#### WHAT YOU WILL DO:
1. In the interview transcript about moving faculty to online teaching, why does Dr. Patrick Brown say the first year of the fellowship was mostly about transitioning people to online? Answer in one to three sentences.
2. According to the interview transcript about moving faculty to online teaching, what kind of teaching was expected for the '21-22 school year?
3. Carry on the interview transcript about moving faculty to online teaching, starting right after its last line.

Dr. Kimberly D. McCorkle:Fully online. Right. 
Dr. Patrick Brown:And so for my first, for the first year of my fellowship, really, because I started in January of 2020, so for that first year, it was really transitioning people to online. 
Dr. Kimberly D. McCorkle:Right. 
Dr. Patrick Brown:And, and helping faculty be as effective as they could be in this new modality and getting them ready for that '21-22 school year where we were going to be, you know, kind of mixed methods. 
Dr. Kimberly D. McCorkle:Right, right.

#### EXCERPTED DATA:
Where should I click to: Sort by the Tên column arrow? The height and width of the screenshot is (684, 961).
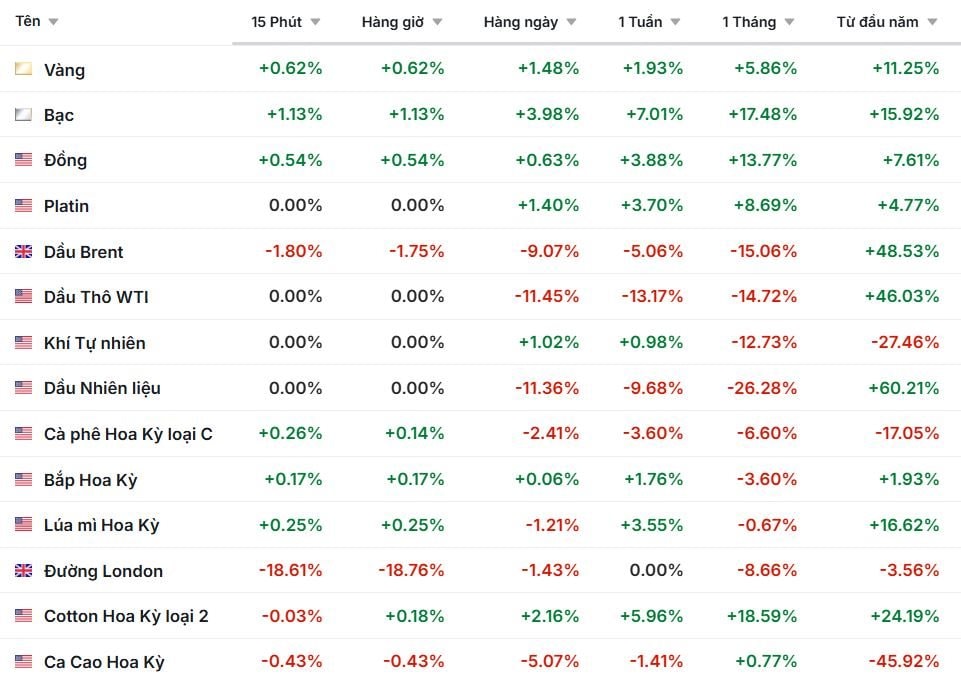(53, 22)
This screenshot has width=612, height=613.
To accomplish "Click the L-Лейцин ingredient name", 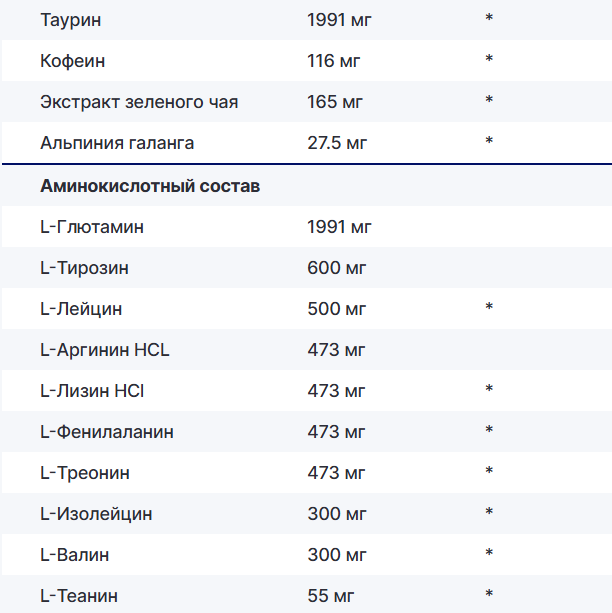I will (x=81, y=308).
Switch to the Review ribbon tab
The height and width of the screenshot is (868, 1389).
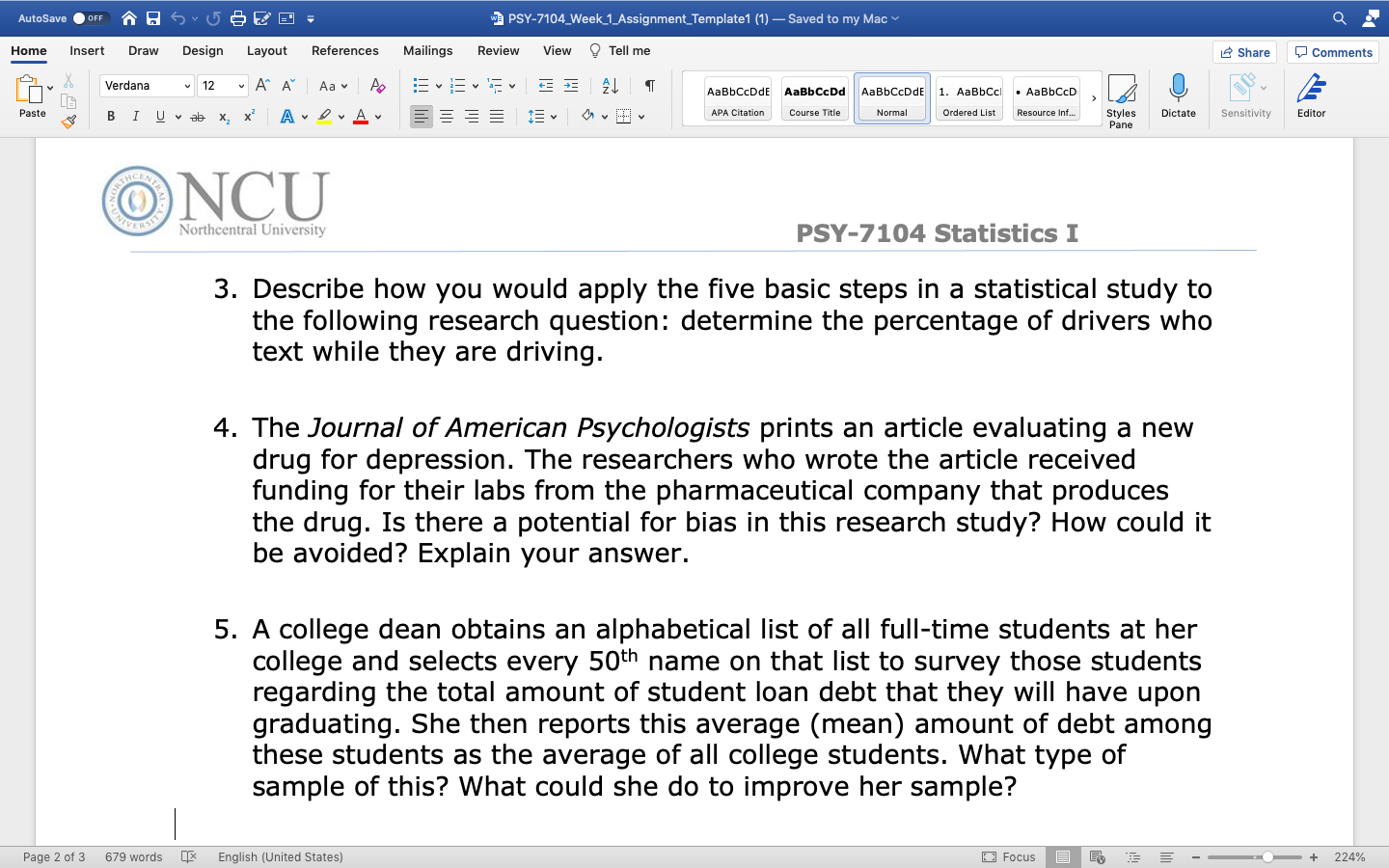click(x=498, y=50)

#### YOUR WRITTEN ANSWERS:
1. Dr. Patrick Brown started the fellowship in January of 2020. That first year was therefore spent moving people to online teaching and helping faculty work as effectively as possible in the new modality.

2. Mixed methods.

3.
Dr. Patrick Brown:I remember I taught my lectures online, and then I had an optional in-person lab, but with half capacity. I had the students split over two rooms, like it was, it was, it was something else. But I've also been very fortunate to have you know, I've worked for Amy Johnson, and then when she stepped down as Director, Alison Barton came in as the Director. And both of those women are not just gifted educators and gifted programmers of faculty development, they're also my friends. And so they, they have really tried to lean into my strengths, and I guess probably avoid my weaknesses and let me develop programming and the things that I think are really interesting. So of course, I'm doing a workshop this afternoon for the Biology Department in active and collaborative learning, which is my jam. I'm doing another workshop for them tomorrow morning that I developed with Dr. Sarah Melton over at the College of Pharmacy initially, but it's on item writing, writing multiple-choice items, which almost everybody, especially if you teach large classes uses. 
Dr. Kimberly D. McCorkle:Right.
Dr. Patrick Brown:But very few of us are trained in how to do it well. 
Dr. Kimberly D. McCorkle:That's right. 
Dr. Patrick Brown:And there's, there's, there are mistakes you can make that can reduce the validity of your assessment. And so that's something I really enjoy helping people learn about. 
Dr. Kimberly D. McCorkle:Yeah.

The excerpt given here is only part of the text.